In this feast we celebrate the birth of a brown-skinned middle-eastern undocumented immigrant outsider born in a land occupied by a foreign power that maintained peace by military force. His parents had to flee with him to a foreign country for safety because people were looking to kill him. There are parallels to our living situation today. The country where Jesus was born is under threat from military-like violence, bombs, rockets, hit squads, random killings, which have caused thousands of deaths and untold damage in the past few months. Parents do their best to care for their children and each other. Violence is inflicted on people whose only connection to the violence is that they are its victims. In the background are differing notions of God that have been against each other for centuries. A small sign of hope is that there are people on all sides are trying to help each other get through it all.
It is not a long reach to see parallels with today. To oversimplify, brown skinned parents, and others, with their children from many countries around the world, trying to find a place of safety for their families, are making long and dangerous treks in search of a better life. Many of them do not survive their journey, or are turned away by violence and bureaucracy. Military forces of various ilks are doing violence to keep them out countries. Some are doing things that at best are inhuman, unleashing terrible suffering and violence. Now in our time, as it was in the Story’s time, these tragedies are engineered by people who live very comfortably, and, without getting their hands dirty themselves, have convinced others to do their dirty work, and they make a healthy profit while doing so.

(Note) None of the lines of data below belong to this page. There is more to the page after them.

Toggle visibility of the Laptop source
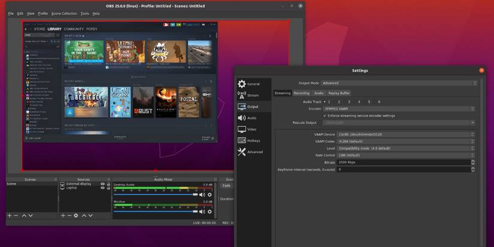This screenshot has width=494, height=247. (102, 188)
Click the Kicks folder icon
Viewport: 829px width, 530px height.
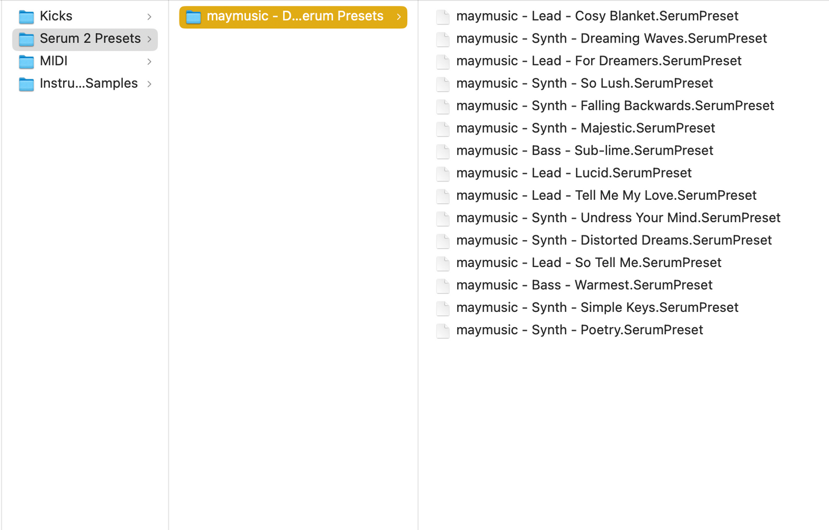[x=26, y=17]
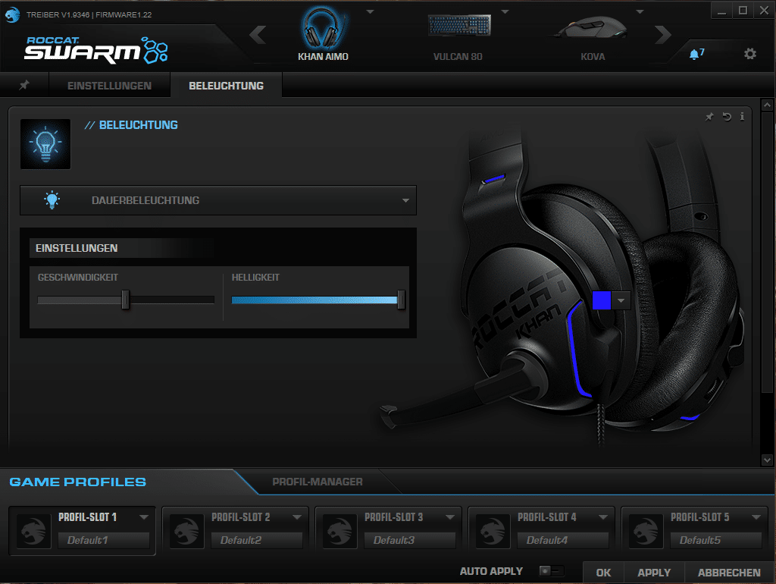Click the info icon in Beleuchtung panel
Screen dimensions: 776x584
coord(742,117)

Closer to home, and elsewhere too, there are others among us whose way of living and loving is offensive to some people and organizations, especially some religious ones who claim to speak in the name of God, and judge them as “intrinsically disordered”. They cannot come “in” unless they change somehow. They are also called unacceptable unless they become what a religious tradition says they have to be, and traditions differ in this. This attitude has caused much pain and suffering, and even has led to suicides. Yet, while Francis says all are welcome, some bishops pointedly and publicly disagree. When he recently said priests can bless persons in same sex unions, the negative reaction was predictable and alleged to be in the name of the same God who creates our brothers and sisters as they are. He said, “The lives of people and the world around us are, and will always remain, superior to ideas and theories”. I can’t say what others should do, but I have to look at this, go where it takes me, and act accordingly. If I believe God loves us enough to become one of us to show us how to live as we are created, I have to ask what is God saying to me in all this here and now in my nice comfortable place? I know from experience, at times loud, forceful, and threatening, that a serious and practical understanding of the Gospel isn’t welcome in many areas of life, that it is okay for in church, but not for “real life”. The Story and all that it implies always will be “counter-cultural”, meaning it will not fit into a way of life focused on comfort and security. It reminds us that all people are important. What are you saying to me? Can I trust enough to consent to what I don’t know? Do I believe you care enough to have a role for me? Am I doing anything to contribute to these tragedies in the way I live and think, or even pray? I’ve been part of an occupying military force and its violence, but also of the good that happens there but is not talked much about. I have looked down on and judged my LGBTQ brothers and sisters, but by grace I think I have grown beyond that scared and judgmental attitude, and am learning from my past.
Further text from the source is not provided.